Starting the timeline of the project at the time of the dictatorship in Chile helps to show the extreme violence the system uses tomake use of a “pilot” country to experiment with the “creations” of capital. Nevertheless, Chile was the starting place of the neoliberal experiment, which in the following decades was to develop through the creation of new phantasmagoria that paved the way for neoliberal capitalism’s control over the planet. The neoliberal experiment is taking place in the midst of torture, the violent domestication of bodies, their objectification... in order to create a social body presented as desiring the attributes and canons developed by the market, which in turn are presented as the sole only option available.
Politics of the body in re-sistance, has the value of wanting the use the fragments, not to create endless vindications that are presented as totalized*, but to link up the fragments and point out their intercommunication in order to create resistance. Although post-modernity has made the topic more complex by making it visible, As Ferenc Fehér states -the inventory of modernity-, we can suggest that the deliberate complexity of discourses with which modernity is represented calls for us to create a new common language that will enable a transmodernity that we may be beginning to experience. This common language is what interests me about this project, this diversity of effects on the subject on which to create a language for all those affected, a language of WE imbued by the living I.

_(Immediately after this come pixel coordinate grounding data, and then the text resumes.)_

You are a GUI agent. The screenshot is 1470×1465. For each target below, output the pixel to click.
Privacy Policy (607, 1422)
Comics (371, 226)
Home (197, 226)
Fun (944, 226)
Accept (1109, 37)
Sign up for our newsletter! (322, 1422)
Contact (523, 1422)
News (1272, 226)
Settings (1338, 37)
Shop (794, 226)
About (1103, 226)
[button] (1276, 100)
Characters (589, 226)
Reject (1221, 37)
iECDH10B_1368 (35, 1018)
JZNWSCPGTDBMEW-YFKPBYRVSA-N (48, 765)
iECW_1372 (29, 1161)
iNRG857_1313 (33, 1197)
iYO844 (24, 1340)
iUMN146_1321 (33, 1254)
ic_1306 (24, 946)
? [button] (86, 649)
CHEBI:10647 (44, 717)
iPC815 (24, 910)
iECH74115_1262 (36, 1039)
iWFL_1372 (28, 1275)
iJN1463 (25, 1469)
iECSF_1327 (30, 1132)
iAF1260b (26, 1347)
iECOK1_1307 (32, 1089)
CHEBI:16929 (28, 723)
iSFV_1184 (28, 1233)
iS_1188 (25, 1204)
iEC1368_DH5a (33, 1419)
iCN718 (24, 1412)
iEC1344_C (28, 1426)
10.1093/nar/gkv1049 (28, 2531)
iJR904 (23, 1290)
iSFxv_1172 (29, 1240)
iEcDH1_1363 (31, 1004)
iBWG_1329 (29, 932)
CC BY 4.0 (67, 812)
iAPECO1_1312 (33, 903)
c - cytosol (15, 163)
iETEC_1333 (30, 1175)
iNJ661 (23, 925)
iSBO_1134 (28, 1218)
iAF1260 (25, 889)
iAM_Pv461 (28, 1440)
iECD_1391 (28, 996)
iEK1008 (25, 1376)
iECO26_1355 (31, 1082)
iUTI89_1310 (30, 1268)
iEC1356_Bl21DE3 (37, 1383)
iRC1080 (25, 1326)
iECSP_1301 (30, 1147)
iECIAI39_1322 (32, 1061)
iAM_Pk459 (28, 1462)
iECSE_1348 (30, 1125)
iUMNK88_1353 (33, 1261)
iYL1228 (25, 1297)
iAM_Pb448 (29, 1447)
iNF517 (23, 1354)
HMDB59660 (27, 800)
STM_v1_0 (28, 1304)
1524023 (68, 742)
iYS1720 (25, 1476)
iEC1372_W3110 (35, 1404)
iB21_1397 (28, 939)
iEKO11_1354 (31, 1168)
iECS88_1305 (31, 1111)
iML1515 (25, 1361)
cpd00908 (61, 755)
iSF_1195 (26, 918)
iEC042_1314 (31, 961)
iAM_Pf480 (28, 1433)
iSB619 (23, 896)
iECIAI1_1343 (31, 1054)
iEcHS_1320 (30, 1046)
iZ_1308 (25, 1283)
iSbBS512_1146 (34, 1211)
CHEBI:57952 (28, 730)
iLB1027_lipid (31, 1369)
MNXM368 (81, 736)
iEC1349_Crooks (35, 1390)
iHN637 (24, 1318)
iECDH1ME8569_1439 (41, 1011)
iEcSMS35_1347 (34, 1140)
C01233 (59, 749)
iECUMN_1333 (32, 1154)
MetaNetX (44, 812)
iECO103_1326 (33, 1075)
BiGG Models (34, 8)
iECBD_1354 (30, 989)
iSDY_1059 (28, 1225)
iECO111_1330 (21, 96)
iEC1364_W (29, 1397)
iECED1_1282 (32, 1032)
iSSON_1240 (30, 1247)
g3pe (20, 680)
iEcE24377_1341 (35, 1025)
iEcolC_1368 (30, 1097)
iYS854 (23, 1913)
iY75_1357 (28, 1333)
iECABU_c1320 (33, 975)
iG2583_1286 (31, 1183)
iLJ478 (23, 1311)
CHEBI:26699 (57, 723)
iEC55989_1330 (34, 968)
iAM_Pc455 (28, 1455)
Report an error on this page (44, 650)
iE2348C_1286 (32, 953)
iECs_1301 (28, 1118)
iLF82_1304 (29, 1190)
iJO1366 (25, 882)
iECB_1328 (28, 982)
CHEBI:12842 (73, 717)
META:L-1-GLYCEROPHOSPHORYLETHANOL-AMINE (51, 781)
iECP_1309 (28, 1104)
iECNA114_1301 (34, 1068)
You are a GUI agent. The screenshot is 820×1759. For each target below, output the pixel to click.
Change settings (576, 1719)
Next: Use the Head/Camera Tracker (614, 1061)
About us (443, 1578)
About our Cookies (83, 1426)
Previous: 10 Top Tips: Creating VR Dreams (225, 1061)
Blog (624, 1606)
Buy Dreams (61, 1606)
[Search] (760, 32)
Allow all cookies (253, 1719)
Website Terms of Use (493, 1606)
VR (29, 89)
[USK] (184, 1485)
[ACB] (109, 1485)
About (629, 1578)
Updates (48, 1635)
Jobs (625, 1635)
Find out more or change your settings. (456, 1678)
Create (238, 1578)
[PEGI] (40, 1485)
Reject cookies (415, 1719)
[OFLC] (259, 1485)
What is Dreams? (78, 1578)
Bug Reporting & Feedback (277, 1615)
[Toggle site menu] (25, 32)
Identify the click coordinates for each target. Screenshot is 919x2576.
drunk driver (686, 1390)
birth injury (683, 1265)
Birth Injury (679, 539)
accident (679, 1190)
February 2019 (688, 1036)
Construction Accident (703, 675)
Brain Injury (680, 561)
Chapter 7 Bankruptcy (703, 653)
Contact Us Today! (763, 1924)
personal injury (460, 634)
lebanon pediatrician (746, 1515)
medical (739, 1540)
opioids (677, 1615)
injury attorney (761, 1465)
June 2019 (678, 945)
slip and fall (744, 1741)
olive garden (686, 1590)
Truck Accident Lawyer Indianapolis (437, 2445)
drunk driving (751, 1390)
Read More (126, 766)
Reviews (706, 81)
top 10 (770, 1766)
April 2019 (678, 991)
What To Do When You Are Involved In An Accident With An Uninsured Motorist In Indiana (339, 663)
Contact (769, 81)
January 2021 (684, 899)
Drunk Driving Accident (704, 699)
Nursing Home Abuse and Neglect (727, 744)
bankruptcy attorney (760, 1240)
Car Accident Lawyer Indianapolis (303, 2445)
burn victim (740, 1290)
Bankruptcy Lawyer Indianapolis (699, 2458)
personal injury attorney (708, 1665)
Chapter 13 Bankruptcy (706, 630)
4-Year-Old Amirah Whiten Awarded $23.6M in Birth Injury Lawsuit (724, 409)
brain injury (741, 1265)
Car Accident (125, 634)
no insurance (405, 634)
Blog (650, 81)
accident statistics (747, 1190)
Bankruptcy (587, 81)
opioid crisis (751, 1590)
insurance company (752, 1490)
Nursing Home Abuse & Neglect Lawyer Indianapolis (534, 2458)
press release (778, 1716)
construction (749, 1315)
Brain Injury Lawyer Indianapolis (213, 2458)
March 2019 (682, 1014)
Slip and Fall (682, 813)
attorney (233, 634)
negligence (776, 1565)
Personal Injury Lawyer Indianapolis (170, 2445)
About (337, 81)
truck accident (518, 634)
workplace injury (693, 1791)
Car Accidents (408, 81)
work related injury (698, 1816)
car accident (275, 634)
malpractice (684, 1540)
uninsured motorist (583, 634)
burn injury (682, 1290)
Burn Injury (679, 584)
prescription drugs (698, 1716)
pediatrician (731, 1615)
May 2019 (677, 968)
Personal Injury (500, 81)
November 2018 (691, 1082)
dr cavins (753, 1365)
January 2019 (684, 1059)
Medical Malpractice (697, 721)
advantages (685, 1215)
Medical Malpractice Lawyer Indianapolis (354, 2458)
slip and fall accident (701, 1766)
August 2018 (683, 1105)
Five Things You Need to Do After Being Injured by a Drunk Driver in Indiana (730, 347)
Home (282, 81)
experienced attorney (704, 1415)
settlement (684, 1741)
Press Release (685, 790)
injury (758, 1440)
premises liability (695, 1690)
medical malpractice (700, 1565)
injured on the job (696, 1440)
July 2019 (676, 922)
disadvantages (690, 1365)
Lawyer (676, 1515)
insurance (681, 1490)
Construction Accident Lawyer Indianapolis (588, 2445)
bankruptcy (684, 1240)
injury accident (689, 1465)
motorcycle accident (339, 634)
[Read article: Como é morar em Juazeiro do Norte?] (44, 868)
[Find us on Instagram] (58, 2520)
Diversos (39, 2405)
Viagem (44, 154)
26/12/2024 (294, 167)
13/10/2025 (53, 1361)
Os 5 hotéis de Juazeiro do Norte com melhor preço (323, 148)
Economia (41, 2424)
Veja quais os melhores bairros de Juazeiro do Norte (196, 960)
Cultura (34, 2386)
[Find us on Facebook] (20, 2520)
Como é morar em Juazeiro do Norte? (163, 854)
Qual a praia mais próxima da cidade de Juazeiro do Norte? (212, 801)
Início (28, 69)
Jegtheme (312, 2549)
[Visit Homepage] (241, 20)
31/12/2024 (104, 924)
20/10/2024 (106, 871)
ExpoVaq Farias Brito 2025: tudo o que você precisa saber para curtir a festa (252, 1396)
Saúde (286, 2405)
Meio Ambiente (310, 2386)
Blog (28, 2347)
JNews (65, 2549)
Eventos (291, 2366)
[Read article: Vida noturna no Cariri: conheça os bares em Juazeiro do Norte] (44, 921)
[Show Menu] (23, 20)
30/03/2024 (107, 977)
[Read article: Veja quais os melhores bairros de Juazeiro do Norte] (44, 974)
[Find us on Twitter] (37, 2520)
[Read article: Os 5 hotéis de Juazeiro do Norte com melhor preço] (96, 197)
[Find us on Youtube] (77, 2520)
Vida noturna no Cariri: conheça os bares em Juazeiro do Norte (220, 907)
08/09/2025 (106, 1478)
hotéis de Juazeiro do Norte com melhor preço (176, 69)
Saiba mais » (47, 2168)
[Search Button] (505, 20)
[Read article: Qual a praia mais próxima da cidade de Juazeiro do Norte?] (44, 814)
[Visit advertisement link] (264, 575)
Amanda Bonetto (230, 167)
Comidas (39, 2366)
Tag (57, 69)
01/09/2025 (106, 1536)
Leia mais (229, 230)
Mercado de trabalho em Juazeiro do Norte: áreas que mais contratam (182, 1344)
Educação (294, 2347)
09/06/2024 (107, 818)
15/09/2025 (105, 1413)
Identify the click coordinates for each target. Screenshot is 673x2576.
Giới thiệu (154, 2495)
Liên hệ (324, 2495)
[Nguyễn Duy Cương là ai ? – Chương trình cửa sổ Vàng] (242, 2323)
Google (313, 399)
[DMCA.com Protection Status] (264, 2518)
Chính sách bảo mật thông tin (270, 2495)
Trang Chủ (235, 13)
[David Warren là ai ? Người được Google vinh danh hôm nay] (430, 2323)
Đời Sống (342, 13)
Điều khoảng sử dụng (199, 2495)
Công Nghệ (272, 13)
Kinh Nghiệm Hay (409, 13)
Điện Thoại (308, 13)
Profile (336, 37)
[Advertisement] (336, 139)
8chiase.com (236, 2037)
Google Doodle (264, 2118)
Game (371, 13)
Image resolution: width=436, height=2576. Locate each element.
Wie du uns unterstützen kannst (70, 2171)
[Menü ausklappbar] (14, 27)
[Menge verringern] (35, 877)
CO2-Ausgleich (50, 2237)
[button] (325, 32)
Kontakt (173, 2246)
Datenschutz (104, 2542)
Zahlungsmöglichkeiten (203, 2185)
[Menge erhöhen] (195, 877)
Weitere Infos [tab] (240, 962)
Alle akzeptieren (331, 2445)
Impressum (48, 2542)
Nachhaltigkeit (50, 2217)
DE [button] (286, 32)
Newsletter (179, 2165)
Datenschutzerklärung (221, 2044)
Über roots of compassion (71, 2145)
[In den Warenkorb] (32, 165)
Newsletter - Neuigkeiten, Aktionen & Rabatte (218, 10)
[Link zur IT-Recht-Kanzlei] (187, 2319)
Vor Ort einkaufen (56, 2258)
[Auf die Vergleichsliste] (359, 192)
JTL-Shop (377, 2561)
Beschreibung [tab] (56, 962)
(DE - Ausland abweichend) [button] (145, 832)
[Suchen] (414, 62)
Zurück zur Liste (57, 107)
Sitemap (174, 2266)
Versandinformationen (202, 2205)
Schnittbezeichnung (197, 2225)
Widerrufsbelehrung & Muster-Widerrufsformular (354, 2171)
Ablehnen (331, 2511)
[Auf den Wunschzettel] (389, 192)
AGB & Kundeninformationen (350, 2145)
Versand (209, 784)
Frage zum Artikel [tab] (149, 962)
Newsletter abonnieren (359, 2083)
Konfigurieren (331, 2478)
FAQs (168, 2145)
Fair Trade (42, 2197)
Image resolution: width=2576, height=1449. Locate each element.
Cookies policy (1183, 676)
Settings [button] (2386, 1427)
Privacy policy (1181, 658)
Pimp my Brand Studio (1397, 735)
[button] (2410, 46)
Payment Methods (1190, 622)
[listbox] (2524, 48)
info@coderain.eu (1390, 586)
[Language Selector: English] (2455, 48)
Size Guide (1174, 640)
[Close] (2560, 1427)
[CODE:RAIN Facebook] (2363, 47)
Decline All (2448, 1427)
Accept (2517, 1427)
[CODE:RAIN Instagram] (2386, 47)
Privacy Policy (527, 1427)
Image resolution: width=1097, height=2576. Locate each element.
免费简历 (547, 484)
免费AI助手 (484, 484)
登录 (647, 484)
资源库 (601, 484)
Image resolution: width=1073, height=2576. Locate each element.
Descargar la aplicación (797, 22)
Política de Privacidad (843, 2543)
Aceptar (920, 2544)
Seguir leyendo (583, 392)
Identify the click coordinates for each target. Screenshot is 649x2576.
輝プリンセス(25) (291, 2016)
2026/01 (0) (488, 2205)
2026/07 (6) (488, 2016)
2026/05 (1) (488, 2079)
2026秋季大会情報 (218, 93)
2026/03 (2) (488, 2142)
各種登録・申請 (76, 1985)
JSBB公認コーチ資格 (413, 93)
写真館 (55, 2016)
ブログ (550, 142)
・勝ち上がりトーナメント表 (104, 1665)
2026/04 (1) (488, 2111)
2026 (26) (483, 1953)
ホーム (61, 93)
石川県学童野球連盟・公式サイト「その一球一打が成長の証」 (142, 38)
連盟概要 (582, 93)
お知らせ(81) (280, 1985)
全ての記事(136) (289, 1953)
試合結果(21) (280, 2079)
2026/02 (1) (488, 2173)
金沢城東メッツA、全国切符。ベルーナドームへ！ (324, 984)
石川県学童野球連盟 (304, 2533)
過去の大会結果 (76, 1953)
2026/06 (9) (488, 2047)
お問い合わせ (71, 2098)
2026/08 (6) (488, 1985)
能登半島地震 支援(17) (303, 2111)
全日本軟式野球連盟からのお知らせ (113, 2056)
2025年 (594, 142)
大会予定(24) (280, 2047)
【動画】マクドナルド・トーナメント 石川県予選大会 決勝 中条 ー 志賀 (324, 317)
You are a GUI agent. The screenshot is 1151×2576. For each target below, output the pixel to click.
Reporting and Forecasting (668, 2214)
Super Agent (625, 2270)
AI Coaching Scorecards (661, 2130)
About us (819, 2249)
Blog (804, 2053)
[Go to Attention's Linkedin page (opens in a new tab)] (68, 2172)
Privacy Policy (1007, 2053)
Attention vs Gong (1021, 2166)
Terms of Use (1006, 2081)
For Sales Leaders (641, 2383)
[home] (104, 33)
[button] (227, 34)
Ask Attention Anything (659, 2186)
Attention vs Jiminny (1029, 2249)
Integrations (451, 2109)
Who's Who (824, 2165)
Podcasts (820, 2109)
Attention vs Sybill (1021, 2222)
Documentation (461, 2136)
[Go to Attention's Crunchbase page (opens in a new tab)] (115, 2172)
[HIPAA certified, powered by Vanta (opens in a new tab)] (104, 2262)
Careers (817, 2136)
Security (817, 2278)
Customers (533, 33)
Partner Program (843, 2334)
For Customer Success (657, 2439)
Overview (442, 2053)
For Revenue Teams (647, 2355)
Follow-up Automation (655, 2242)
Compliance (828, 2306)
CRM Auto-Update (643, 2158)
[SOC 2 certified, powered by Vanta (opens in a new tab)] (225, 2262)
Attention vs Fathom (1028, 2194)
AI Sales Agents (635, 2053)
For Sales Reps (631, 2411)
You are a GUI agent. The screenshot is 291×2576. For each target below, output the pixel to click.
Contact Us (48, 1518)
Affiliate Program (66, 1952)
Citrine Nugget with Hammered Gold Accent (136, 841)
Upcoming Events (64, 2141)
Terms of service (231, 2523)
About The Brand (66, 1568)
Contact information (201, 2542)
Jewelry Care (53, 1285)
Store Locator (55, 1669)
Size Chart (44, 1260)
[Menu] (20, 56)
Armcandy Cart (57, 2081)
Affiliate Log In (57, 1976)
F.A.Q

Rodrigo Ruíz: I think the most fruitful research must necessarily be collectively discussed, listened to, and fluid; particularly if it seeks to question valid methods of shaping knowledge and the articulation of knowledge and power, as is the case with memory, and the intentions we have seen with this project.
In that regard the Politics of the Body seminar, conducted during the course of two intense days at MAC in Santiago was particularly stimulating, informative and thought-provoking, and leads us to think of future initiatives.